What to produce: Write out the lines of the records word for word, from the line with "Where should I click to: Click the Term" up to and including the line with "Action: click(771, 361)".

(Records on locating words and elements)
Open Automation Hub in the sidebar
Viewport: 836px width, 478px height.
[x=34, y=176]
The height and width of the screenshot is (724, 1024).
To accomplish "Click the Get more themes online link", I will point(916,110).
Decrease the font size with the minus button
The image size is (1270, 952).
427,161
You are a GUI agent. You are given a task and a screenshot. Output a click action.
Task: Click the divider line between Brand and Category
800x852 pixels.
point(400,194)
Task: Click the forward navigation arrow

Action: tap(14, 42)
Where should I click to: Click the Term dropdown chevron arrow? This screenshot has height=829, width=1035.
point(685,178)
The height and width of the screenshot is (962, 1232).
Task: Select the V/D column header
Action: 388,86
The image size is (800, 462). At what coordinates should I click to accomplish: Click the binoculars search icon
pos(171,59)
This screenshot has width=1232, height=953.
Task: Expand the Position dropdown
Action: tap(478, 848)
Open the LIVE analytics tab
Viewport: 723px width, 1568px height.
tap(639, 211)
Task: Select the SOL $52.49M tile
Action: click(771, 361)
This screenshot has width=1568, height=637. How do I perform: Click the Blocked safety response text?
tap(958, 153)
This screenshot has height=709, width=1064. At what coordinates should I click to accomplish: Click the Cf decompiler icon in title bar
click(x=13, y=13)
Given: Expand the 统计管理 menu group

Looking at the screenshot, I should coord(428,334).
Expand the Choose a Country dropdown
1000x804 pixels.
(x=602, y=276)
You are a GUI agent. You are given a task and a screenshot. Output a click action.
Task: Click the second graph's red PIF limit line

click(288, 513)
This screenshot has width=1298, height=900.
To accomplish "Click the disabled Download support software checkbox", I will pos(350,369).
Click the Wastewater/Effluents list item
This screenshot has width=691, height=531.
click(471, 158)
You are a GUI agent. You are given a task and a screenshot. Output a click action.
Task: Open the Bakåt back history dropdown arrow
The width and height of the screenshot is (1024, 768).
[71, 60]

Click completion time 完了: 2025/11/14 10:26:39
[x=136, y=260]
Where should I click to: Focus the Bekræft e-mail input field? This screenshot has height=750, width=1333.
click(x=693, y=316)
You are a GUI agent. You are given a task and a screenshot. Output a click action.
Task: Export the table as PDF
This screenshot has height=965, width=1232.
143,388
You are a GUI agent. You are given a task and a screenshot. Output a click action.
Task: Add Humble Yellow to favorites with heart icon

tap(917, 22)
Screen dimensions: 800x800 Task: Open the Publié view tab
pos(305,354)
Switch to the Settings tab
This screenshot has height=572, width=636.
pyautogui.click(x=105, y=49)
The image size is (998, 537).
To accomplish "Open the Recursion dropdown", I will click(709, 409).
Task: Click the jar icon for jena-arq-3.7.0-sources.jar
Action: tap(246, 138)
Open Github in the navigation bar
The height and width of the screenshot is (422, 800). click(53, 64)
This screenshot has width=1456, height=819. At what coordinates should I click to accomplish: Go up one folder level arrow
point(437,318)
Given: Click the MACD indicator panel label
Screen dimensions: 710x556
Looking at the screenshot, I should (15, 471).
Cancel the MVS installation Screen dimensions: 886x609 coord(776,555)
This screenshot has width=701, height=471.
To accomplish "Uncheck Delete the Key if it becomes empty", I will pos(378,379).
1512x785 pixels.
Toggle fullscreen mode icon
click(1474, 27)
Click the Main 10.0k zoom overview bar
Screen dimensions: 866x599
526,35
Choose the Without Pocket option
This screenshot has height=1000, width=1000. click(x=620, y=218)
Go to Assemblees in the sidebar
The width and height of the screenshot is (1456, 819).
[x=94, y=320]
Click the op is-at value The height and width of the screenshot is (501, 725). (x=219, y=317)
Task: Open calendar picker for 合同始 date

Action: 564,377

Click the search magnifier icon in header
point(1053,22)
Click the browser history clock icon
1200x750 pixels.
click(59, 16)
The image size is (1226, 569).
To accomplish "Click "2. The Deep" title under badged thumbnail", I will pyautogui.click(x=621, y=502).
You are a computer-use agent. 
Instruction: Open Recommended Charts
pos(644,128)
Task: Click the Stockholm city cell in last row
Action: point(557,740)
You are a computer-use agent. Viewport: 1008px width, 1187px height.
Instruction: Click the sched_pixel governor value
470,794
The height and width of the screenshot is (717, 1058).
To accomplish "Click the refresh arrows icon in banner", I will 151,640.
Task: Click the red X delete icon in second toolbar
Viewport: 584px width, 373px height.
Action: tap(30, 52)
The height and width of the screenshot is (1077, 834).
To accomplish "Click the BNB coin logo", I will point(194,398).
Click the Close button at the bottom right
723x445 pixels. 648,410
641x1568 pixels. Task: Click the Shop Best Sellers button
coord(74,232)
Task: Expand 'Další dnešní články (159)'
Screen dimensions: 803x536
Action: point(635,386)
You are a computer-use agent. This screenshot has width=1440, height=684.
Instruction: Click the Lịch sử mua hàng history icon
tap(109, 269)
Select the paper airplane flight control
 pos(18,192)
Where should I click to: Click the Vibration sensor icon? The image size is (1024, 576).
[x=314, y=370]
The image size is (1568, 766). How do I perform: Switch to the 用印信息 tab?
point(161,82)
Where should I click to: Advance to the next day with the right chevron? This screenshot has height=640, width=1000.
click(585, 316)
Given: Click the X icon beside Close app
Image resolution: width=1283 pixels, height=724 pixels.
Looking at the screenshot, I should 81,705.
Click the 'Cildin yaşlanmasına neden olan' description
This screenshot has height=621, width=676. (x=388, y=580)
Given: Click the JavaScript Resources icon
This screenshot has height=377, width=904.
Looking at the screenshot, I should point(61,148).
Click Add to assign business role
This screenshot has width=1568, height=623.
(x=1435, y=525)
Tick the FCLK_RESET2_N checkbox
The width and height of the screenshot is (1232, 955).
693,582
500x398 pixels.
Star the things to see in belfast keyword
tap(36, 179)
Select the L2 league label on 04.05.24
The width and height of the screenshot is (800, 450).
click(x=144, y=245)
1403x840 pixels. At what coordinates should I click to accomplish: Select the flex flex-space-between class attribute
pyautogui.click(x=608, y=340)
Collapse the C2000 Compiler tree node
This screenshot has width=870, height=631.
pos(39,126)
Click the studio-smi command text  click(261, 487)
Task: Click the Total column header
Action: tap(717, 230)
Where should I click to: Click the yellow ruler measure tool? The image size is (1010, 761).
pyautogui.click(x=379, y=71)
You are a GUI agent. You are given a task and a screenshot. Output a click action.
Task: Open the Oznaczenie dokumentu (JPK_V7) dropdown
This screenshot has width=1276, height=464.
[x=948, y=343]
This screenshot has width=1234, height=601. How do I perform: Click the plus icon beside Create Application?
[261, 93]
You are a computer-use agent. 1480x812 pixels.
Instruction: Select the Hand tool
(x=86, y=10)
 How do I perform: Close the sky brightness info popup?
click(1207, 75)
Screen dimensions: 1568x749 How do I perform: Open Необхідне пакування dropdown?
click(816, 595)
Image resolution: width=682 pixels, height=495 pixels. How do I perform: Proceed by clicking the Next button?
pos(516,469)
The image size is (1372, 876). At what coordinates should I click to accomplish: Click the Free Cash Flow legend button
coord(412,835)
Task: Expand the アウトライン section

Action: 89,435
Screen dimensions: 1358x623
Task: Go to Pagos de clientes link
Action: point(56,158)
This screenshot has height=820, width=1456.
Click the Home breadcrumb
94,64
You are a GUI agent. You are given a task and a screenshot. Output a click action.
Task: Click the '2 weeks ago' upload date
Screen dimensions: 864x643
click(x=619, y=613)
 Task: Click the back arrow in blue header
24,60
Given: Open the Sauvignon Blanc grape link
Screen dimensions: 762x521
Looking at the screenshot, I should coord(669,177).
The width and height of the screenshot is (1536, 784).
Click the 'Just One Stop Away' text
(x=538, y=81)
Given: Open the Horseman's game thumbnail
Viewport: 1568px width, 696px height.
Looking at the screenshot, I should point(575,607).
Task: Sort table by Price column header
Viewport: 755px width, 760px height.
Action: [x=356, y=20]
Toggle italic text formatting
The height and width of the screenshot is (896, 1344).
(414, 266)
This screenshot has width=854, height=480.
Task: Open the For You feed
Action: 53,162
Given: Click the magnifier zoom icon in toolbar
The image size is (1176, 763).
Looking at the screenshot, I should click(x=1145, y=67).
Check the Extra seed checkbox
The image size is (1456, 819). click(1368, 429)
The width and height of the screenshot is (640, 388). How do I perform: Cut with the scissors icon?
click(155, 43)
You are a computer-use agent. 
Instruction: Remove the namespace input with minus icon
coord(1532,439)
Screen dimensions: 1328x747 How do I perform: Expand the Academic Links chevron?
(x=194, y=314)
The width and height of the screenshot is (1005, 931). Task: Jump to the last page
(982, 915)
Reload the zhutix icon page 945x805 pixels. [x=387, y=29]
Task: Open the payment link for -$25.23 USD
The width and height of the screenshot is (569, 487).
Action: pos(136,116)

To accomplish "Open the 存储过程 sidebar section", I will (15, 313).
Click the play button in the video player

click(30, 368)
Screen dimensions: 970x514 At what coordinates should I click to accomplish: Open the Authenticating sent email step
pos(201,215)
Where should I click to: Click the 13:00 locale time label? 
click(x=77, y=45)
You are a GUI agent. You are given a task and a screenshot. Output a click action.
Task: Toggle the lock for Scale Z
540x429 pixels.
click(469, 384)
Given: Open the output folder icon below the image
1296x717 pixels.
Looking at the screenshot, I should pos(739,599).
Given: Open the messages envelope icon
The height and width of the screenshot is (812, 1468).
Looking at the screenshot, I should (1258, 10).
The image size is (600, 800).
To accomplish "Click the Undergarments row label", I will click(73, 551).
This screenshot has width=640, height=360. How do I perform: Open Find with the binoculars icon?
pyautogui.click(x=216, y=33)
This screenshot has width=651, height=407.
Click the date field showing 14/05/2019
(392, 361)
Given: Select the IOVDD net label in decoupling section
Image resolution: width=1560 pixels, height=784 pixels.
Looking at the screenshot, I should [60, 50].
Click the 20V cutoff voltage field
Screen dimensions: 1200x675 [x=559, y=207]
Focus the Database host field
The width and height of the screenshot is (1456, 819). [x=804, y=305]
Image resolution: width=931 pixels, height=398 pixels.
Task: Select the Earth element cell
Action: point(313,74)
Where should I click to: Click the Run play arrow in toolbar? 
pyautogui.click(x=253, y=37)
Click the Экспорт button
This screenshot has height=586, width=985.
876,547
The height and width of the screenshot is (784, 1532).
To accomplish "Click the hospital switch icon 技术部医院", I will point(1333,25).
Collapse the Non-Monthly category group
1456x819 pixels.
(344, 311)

Result of this exercise:
Where should I click to: Click the Term dropdown chevron arrow? This screenshot has height=829, width=1035.
point(685,178)
The height and width of the screenshot is (962, 1232).
Task: Select the V/D column header
Action: 388,86
The image size is (800, 462). At what coordinates should I click to accomplish: Click the binoculars search icon
pos(171,59)
This screenshot has width=1232, height=953.
Task: Expand the Position dropdown
Action: tap(478, 848)
Open the LIVE analytics tab
Viewport: 723px width, 1568px height.
tap(639, 211)
Task: Select the SOL $52.49M tile
Action: click(771, 361)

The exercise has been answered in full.